Received: 27 August 2014

Accepted: 20 May 2015

Published: 2 June 2015

Abstract

Background

Bioinformaticians face a range of difficulties to get locally-installed tools running and producing results; they would greatly benefit from a system that could centralize most of the tools, using an easy interface for input and output. Web services, due to their universal nature and widely known interface, constitute a very good option to achieve this goal.

Results

Bioinformatics open web services (BOWS) is a system based on generic web services produced to allow programmatic access to applications running on high-performance computing (HPC) clusters. BOWS intermediates the access to registered tools by providing front-end and back-end web services. Programmers can install applications in HPC clusters in any programming language and use the back-end service to check for new jobs and their parameters, and then to send the results to BOWS. Programs running in simple computers consume the BOWS front-end service to submit new processes and read results. BOWS compiles Java clients, which encapsulate the front-end web service requisitions, and automatically creates a web page that disposes the registered applications and clients.

Conclusions

Bioinformatics open web services registered applications can be accessed from virtually any programming language through web services, or using standard java clients. The back-end can run in HPC clusters, allowing bioinformaticians to remotely run high-processing demand applications directly from their machines.

Keywords

Web services Bioinformatics HPC

Background

Bioinformatics increasingly must deal both with large amounts of data provided by massive DNA sequencing efforts and with the novel patterns exposed by myriad systematic approaches. These data demand diverse and powerful software tools. Such tools are available, but users often face a wide range of difficulties as they attempt to get these tools running and producing results. There are often complex installation procedures, and many of these tools demand high processing power, which might not be available. Furthermore, each application has its own learning curve, forcing users to spend time learning how to use each one.

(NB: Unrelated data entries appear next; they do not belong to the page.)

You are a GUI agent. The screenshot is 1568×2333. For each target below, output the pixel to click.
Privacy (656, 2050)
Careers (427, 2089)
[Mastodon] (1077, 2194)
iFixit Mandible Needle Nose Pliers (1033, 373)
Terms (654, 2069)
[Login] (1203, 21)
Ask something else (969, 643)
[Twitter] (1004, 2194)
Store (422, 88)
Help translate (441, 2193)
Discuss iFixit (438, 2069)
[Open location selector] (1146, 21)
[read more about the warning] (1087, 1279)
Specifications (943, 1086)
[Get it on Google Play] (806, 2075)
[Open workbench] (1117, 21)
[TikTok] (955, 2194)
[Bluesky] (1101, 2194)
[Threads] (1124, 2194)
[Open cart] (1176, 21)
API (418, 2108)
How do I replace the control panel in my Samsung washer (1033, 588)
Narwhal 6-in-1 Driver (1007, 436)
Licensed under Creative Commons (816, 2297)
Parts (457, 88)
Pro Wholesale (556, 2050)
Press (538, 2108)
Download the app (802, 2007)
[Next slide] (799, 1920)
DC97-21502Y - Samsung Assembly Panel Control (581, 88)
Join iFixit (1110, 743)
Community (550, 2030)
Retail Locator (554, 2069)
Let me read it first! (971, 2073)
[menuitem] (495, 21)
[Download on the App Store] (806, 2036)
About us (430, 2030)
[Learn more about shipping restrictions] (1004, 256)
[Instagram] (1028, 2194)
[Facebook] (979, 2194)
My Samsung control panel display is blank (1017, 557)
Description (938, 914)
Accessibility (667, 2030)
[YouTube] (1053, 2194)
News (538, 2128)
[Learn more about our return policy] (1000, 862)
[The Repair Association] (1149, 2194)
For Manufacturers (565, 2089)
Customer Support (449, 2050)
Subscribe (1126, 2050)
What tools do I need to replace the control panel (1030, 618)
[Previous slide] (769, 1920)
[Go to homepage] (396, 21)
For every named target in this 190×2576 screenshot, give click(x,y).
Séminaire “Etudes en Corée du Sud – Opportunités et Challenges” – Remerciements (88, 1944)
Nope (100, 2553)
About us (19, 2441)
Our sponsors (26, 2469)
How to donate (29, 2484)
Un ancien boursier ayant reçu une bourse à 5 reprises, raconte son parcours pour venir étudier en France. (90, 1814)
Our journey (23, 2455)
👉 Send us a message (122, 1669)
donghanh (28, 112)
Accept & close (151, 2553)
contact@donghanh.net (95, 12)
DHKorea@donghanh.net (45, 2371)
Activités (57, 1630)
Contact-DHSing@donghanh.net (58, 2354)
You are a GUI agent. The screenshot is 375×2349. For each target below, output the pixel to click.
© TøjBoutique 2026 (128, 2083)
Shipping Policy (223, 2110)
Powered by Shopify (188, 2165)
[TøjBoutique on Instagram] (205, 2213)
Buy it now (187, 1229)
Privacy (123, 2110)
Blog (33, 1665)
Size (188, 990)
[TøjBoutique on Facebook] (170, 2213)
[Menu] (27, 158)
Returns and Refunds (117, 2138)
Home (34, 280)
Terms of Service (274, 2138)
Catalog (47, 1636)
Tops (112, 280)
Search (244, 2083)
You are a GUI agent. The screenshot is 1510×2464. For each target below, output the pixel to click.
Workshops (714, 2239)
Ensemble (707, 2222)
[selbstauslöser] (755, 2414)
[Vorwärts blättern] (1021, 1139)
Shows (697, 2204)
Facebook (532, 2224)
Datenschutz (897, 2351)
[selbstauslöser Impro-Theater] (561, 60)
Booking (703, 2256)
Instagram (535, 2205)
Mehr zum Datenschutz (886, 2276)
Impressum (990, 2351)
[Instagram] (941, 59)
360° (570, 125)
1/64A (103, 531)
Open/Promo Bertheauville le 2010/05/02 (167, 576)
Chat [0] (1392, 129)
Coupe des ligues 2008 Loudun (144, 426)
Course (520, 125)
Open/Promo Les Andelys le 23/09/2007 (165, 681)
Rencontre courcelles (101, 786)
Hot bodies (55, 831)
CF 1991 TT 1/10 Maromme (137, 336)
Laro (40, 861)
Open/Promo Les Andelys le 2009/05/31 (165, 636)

Bioinformaticians benefit from systems that centralize the tools needed for their work, using an interface for input and output. Web services, due to their universal nature and widely known interface, constitute a very good option to achieve this goal. Furthermore, web services provide a security layer that can restrict access to tools and protect copyrighted programs running on the back-end.

Bioinformatics centers are present all around the world, such as GenomeNet that mantains KEGG [1], UniProt consortium [2], SIB that mantains the ExPASy portal [3] and National Center for Biotechnology Information (NCBI). These and other centers offer tools which demand high performance computing (HPC). Integration of web portals with HPC is common nowadays. Thus, the availability of HPC applications might support the development of new portals.

Research activities in bioinformatics have great demands for services. Presently, virtually any biologist makes use of web servers to access bioinformatics applications, either accessing a specific tool or a portal. Conversely, the web services concept differs from services offered by such web servers that are designed for human access. Despite the enormous benefit given by the access to bioinformatics resources via web pages, there is also a demand for application programming interfaces (APIs) that can be accessed by scripts and are often incorporated into automated pipelines [4]. There are several major servers that provide access to various data resources and analysis tools like: European Bioinformatics Institute (EMBL-EBI) [5], NCBI E-utilities [6], Virginia Bioinformatics Institute (VBI) [7], Kyoto Encyclopedia of Genes and Genomes (KEGG) API service [1] and the DNA Data Bank of Japan (DDBJ) web API for bioinformatics [8]. A comprehensive collection of web services has been integrated in TogoWS SOAP and REST APIs [9]. Also, many other services can be found in BioCatalogue [10]. Different methods can be incorporated together with workflow engines such as Taverna [11], Kepler [12], or Galaxy [13] and access to them can be made available by web services. Recently, workflow portals such as Biowep [14] (Workflow Enactment Portal for Bioinformatics) and BioVeL [15] (Biodiversity Virtual e-Laboratory) were organized providing browser-based interfaces and also web services interfaces for remote invocation. Moreover, a comprehensive workflow repository is available in http://www.myexperiment.org [16].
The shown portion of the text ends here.